**What needs to be done**: Only lines containing "column" are wanted from the data below. Copy those lines.

**Record set**:
..........

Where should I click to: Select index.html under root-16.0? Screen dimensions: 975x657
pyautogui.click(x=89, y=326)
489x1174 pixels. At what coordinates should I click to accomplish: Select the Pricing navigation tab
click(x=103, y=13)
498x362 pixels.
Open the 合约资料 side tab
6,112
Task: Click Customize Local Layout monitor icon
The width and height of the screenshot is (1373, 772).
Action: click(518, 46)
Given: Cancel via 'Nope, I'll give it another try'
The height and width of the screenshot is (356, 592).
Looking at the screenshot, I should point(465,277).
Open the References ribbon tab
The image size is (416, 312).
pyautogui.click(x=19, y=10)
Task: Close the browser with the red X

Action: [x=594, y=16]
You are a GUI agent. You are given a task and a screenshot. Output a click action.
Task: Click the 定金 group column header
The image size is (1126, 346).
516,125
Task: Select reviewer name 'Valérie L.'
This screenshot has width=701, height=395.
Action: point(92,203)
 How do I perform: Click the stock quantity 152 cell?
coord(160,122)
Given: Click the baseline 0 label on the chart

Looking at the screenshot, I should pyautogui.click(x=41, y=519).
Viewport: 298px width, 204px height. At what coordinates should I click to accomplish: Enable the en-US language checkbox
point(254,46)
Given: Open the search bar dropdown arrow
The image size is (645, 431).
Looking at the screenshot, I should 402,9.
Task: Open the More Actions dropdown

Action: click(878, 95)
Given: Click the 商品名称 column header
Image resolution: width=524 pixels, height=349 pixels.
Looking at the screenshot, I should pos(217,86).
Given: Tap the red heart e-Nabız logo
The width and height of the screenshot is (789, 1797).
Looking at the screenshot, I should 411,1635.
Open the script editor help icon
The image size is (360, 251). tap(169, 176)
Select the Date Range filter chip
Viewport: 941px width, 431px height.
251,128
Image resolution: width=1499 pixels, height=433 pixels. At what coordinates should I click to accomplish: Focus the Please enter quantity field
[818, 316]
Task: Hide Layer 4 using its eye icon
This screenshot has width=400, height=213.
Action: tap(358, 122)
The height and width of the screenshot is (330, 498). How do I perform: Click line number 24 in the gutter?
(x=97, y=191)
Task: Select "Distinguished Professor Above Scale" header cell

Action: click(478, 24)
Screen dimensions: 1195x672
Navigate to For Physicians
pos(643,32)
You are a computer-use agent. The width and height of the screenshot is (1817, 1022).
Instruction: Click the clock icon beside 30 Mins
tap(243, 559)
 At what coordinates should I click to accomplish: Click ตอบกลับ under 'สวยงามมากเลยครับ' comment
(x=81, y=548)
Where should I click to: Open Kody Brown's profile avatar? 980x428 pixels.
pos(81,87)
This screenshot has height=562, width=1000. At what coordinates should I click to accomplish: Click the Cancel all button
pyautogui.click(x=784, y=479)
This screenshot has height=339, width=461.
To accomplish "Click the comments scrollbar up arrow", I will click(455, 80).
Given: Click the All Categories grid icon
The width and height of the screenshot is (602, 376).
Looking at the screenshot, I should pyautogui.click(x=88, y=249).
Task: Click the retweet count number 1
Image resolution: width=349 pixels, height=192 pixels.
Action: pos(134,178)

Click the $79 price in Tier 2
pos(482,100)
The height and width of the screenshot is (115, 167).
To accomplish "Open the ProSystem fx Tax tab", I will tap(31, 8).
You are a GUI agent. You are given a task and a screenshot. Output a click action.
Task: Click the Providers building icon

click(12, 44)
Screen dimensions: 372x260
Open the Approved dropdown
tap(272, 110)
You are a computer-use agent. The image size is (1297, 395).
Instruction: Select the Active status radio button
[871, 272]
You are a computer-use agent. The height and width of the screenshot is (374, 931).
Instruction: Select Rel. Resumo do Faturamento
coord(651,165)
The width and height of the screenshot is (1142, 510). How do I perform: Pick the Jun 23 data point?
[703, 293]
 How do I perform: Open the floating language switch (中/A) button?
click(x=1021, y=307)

..........

**Result of the exercise**:
Task: Click the 定金 group column header
Given: Click the 商品名称 column header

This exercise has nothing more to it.